This repository contains a series of notebooks describing interaction with the Copernicus Open Access Hub in order to obtain, manipulate and analyze earth observation data. The aim is to document common tasks that might make the data from the Copernicus Sentinel-2 mission attractive for usage in data journalism.
The publication and research uses Jupyter notebooks and is published using jupyter-books, an open-source python project that allows generating HTML pages from a collection of Jupyter notebooks.
Copernicus Open Access Hub is the platform which is openly distributing the Terrabytes of Sentinel-2 data which these notebooks rely on. A (free) Scihub account is needed in order to follow this documentation interactively.
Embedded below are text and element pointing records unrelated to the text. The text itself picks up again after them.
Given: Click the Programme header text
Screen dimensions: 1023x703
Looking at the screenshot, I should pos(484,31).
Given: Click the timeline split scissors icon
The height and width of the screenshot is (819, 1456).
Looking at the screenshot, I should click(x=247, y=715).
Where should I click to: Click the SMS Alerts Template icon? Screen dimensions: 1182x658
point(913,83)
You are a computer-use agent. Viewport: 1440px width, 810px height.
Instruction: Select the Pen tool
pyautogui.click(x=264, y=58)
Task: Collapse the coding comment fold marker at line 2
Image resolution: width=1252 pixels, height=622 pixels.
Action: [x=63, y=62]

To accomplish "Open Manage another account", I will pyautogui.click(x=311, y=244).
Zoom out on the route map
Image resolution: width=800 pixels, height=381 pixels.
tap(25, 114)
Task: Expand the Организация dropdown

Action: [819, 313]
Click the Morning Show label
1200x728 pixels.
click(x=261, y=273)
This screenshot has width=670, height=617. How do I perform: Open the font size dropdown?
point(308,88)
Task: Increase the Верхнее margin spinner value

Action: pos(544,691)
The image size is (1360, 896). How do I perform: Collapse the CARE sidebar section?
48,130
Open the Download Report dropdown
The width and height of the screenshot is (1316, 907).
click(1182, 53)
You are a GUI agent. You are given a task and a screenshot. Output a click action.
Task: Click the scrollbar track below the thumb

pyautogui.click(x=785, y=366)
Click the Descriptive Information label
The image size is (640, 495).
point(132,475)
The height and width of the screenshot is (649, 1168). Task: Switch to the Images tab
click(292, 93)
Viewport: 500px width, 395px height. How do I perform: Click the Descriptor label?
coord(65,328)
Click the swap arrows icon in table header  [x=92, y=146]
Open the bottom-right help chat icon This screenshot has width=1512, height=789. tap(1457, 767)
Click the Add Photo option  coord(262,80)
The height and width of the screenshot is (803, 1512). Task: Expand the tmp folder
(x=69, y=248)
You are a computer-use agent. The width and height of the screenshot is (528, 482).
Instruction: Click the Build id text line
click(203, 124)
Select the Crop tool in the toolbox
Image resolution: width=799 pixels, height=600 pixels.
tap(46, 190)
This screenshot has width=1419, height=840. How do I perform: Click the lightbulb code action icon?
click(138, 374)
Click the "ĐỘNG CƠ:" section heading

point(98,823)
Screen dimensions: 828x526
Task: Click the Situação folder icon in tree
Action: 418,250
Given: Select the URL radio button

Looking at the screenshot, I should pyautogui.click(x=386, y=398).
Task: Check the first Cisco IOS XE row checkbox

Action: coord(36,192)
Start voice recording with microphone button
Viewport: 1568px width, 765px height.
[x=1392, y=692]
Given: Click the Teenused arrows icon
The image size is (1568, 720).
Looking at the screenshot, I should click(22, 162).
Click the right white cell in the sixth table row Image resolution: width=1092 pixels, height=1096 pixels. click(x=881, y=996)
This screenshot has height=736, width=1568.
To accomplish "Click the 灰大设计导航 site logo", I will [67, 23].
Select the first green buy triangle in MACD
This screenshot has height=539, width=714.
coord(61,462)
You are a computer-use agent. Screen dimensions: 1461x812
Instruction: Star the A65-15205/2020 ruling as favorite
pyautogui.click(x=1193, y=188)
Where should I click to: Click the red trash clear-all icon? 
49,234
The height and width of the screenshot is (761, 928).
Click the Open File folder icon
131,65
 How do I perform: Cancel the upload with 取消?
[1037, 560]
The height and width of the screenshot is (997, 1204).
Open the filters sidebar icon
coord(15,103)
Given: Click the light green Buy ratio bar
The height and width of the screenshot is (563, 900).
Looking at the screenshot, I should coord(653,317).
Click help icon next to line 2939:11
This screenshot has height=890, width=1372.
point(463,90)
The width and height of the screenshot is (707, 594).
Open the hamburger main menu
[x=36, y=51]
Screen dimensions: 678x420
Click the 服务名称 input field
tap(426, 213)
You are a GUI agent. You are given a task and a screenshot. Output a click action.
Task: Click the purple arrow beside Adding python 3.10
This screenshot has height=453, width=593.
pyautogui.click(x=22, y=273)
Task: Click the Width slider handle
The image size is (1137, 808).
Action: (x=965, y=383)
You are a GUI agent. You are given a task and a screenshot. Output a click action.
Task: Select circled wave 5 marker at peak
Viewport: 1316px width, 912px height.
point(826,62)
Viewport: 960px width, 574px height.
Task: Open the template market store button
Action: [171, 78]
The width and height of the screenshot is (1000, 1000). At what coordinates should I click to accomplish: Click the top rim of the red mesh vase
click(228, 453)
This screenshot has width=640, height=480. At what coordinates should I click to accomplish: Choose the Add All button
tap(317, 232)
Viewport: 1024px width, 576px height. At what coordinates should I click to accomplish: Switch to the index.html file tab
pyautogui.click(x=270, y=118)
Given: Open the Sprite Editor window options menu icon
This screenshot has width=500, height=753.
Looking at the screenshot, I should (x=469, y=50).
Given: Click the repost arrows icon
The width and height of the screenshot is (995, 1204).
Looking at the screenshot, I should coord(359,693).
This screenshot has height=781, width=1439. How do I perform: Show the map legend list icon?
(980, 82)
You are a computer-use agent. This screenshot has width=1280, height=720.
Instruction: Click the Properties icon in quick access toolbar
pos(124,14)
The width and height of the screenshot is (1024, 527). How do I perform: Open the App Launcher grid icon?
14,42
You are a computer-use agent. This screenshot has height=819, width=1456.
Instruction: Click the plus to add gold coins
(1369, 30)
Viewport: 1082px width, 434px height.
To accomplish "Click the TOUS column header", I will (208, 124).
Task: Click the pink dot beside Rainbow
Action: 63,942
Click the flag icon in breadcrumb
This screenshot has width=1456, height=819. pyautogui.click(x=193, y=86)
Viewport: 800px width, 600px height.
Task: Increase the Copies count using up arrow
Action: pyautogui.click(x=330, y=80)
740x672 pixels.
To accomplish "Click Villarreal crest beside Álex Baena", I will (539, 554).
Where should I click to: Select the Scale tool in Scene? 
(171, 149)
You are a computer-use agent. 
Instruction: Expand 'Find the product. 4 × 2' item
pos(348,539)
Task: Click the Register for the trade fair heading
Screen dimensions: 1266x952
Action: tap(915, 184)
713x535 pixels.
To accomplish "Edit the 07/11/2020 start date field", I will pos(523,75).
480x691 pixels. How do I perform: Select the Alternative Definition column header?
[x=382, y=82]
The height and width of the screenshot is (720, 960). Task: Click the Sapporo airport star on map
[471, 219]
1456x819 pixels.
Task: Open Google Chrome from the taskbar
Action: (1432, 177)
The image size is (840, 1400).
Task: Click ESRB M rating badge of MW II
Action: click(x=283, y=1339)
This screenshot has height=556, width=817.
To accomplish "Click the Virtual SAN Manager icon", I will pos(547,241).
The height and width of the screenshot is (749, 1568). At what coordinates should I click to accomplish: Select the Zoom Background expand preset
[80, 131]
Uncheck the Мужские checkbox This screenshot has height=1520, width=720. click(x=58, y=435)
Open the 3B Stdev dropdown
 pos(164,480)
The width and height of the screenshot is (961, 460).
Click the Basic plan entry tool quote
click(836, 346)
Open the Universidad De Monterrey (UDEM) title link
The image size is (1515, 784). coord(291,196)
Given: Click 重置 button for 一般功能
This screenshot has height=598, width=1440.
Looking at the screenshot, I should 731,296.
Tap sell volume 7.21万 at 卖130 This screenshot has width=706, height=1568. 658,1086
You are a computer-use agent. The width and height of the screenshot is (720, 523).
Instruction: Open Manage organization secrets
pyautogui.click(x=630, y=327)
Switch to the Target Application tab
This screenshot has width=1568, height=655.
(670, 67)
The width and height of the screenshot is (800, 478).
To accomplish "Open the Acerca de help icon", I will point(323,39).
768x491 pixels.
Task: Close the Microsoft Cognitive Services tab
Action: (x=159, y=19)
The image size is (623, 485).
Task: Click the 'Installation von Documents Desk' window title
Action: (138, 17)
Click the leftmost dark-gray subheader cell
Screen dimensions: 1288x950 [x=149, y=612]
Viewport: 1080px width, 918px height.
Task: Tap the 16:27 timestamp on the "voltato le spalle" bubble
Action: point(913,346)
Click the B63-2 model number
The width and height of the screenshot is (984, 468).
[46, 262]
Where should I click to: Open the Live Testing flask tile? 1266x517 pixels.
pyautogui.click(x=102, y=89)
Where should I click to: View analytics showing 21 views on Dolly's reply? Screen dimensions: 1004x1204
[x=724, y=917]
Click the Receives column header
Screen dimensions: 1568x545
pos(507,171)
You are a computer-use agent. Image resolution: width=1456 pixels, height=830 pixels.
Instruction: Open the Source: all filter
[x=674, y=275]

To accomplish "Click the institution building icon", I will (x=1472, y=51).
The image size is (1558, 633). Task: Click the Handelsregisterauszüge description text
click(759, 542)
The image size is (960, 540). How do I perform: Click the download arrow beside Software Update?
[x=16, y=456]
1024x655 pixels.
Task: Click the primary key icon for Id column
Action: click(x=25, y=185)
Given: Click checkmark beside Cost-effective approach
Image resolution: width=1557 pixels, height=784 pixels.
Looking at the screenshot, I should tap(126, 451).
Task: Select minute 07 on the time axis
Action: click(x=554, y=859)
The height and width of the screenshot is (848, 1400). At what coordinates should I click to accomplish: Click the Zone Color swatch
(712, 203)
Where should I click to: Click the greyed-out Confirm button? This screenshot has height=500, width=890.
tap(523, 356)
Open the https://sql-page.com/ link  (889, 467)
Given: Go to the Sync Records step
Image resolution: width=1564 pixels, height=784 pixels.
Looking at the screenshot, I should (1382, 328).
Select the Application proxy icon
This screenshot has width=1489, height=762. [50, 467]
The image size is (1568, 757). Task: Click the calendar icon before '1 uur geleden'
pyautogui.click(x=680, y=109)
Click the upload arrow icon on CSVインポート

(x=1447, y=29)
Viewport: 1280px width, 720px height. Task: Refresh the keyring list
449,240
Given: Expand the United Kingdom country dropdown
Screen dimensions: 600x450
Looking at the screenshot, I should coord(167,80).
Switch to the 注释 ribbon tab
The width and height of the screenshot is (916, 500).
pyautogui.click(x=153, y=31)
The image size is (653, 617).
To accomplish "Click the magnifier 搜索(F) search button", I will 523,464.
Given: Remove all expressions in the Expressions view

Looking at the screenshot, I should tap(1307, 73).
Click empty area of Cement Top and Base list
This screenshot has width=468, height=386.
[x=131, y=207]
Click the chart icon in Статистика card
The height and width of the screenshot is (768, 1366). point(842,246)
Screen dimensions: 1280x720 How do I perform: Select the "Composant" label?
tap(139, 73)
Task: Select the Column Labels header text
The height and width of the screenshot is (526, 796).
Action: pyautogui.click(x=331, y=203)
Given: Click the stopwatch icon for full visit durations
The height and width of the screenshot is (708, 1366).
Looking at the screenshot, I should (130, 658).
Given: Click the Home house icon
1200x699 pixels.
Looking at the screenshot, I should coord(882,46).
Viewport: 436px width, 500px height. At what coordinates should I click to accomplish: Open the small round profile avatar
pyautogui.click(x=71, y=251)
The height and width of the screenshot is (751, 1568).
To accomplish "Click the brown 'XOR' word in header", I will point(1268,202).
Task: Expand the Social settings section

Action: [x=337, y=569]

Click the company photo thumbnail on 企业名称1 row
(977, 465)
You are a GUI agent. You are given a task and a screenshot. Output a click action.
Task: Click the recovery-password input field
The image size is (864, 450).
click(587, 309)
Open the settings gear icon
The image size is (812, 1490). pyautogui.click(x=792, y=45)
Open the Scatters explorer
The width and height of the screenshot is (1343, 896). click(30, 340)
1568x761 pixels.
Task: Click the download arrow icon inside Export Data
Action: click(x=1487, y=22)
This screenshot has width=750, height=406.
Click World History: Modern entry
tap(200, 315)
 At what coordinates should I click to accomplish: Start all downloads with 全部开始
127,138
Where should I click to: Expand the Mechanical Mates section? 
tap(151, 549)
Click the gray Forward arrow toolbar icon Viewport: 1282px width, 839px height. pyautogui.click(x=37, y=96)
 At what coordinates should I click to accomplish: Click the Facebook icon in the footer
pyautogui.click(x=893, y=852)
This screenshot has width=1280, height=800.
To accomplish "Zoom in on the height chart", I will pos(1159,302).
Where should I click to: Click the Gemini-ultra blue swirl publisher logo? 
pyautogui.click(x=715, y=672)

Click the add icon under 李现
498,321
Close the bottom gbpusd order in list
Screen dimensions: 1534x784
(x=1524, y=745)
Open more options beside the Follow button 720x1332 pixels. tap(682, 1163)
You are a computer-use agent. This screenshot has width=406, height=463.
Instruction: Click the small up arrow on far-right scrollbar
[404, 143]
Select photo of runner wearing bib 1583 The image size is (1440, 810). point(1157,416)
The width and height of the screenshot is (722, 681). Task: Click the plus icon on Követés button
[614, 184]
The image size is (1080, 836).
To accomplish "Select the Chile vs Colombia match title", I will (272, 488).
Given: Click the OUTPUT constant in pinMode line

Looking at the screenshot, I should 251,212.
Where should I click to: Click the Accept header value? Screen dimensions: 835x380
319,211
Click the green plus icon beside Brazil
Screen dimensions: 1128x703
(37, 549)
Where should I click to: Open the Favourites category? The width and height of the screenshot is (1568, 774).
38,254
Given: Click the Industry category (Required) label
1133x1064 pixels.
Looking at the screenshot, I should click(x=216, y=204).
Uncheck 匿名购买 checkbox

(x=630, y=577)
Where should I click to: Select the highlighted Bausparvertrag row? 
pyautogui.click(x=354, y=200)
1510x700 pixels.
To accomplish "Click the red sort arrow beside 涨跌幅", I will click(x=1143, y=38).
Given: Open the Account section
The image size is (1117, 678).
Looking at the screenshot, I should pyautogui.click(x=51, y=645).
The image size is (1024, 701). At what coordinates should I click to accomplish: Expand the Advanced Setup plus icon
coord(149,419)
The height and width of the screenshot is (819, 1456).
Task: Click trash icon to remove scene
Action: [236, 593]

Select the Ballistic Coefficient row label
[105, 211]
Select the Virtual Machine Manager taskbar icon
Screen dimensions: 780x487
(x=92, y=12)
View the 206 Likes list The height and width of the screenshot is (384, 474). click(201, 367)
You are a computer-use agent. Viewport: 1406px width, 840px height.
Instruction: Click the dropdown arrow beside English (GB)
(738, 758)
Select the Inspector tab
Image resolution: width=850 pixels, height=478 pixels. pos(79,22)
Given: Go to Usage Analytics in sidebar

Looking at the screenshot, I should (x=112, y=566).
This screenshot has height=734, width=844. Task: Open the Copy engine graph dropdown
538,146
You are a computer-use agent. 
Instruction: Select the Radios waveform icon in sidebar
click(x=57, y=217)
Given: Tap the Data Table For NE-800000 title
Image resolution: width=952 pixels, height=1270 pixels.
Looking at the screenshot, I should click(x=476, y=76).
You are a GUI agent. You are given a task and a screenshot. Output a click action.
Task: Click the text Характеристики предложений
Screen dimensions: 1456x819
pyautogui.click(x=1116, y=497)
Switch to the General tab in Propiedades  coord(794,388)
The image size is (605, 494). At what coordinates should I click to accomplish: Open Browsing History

The registration form can be found at https://scihub.copernicus.eu/dhus/.
These notebooks assume Python knowledge as well as familiarity with common Python data processing tools like the pandas
library.
The topic is approached primarily from a computer science perspective, i.e. not an aeronautical, not a geophysical, or any other one.
As a consequence the focus will be how different tasks can be implemented.
Many considerations behind a particular action or processing step can only be briefly touched.
The notebooks are published for reading at https://arne.schlueter.is/working-on/earth-observation-for-journalism. The source code lives at https://github.com/heyarne/earth-observation-for-journalism.
A Dockerfile
is present at the root of the repository to help with reproducing the computing environment.
The image can be built by running the following command from the project root:
docker build . -t eratosthenes:latest
When running the docker image you need to define your Scihub user credentials as environment variables:
docker run -it \
--name eratosthenes \
--net host \
--volume "$(pwd)":/home/jovyan \
-e SCIHUB_USERNAME='<username>' \
-e SCIHUB_PASSWORD='<password>' \
eratosthenes:latest
This starts up a JupyterLab
environment which allows you to interactively execute all notebooks and modify them to suit your needs.
The Docker image is based on the jupyter/scipy-notebook. Follow the link for more information on installed packages or other configuration details.
Note that working with this kind of data is resource intensive. These notebooks download or create roughly 50GB of data, most of which is occupied by compressed raster geodata. They have been executed and tested on a virtual server with 4 CPU cores with a clock speed of 2.6 GHz each and 32 GB of RAM.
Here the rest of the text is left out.